In this brief sketch of Tolstoy’s life I have been constrained to omit much that is of interest, and I must deal even more summarily with the thirty years that followed his conversion. He became a public figure, recognised as the greatest writer in Russia, and with an immense reputation throughout the world as a novelist, a teacher and a moralist. Colonies were founded by people who wished to lead their lives according to his views. They came to grief when they tried to put his principles into practice, and the story of their misadventures is both instructive and comic. Owing to Tolstoy’s suspicious nature, his harsh argumentativeness, his intolerance and his unconcealed conviction that if others disagreed with him it was from unworthy motives, he retained few friends; but, with his increasing fame, a host of students, pilgrims visiting the holy places of Russia, journalists, sightseers, admirers and disciples, rich and poor, nobles and commoners, came to Yasnaya Polyana.

Sonya Tolstoy was, as I have said, jealous and possessive; she had always wanted to monopolise her husband,
and she resented the invasion of her house by strangers. Her patience was sorely tried: ‘While describing and relating to people all his fine feelings, he has lived as always, loving sweet food, a bicycle, riding and lust.’ And on another occasion she wrote in her diary: ‘I cannot help complaining because all these things he practises for the happiness of people complicate life so much that it becomes more and more difficult for me to live … His sermons on love and the good have resulted in indifference to his family and the intrusion of all kinds of rabble into our circle.’

Among the first persons to share Tolstoy’s views was a young man called Chertkov. He was wealthy, and had been a captain in the Guards, but, when he came to entertain a belief in the principle of non-resistance, he resigned his commission. He was an honest man, an idealist and an enthusiast, but of a domineering temper, with a singular capacity for enforcing his will on others; and Aylmer Maude states that everybody connected with him became his instrument, quarrelled with him or had to escape. An attachment sprang up between him and Tolstoy which lasted till the latter’s death, and he acquired an influence over him which bitterly incensed the Countess.

While to most of Tolstoy’s few friends his views seemed extreme, Chertkov constantly urged him to go further and apply them more rigidly. Tolstoy had been so occupied with his spiritual development that he had neglected his estates, with the result that, though they were worth something like sixty thousand pounds, they brought in no more than five hundred a year. It was evidently not enough to keep the household going and educate a swarm of children. Sonya persuaded her husband to give her the publishing rights to everything he had written before 1881, and on borrowed money started a business of her own to publish books. It prospered so well that she was able to meet her commitments.
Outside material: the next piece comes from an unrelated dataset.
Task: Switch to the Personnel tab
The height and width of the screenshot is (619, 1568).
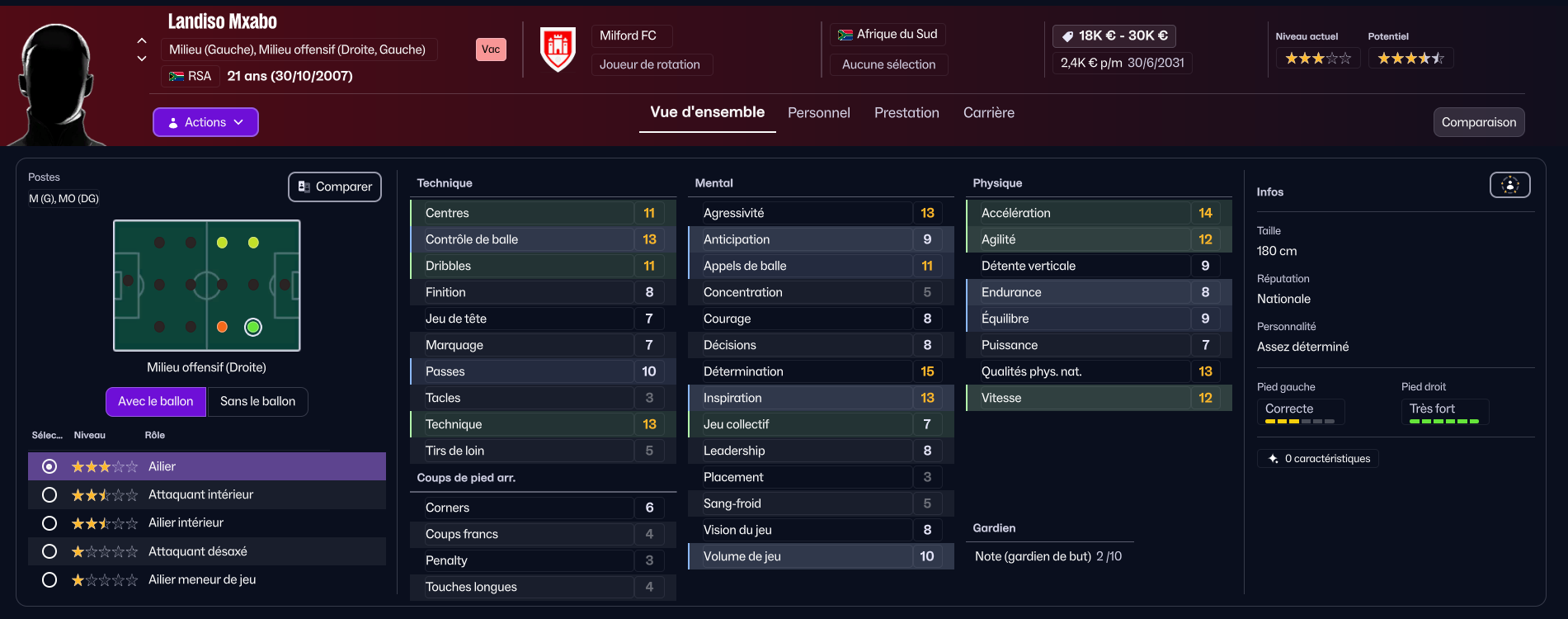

But it
was obviously incompatible with Tolstoy’s conviction that property was immoral to retain rights on his literary productions and, when Chertkov gained this ascendancy over him, he induced him to declare that everything he had written since 1881 was in the public domain and could be published by anyone. This was enough to enrage the Countess, but Tolstoy did more than that: he asked her to surrender her rights over the earlier books, including of course the very popular novels, and this she absolutely refused to do. Her livelihood, and that of her family, depended upon them. Disputes, acrimonious and protracted, ensued. Sonya and Chertkov gave him no peace. He was torn between conflicting claims, neither of which he felt it right to repudiate.

(4)

In 1896 Tolstoy was sixty-eight. He had been married for thirty-four years, most of his children were grown up, his second daughter was going to be married; and his wife, at the age of fifty-two, fell ignominiously in love with a man many years younger than herself, a composer called Tanayev. Tolstoy was shocked, ashamed and indignant. Here is a letter he wrote to her: ‘Your intimacy with Tanayev disgusts me and I cannot tolerate it calmly. If I go on living with you on these terms, I shall only be shortening and poisoning my life. For a year now I have not been living at all. You know this. I have told it you in exasperation and with prayers. Lately I have tried silence. I have tried everything and nothing is of use. The intimacy goes on and I can see that it may well go on like this to the end. I cannot stand it any longer. It is obvious that you cannot give it up, only one thing remains – to part. I have firmly made up my mind to do this. But I must consider the best way of doing it. I think the very best thing would be for me to go abroad. We
shall think out what would be for the best. One thing is certain – we cannot go on like this.’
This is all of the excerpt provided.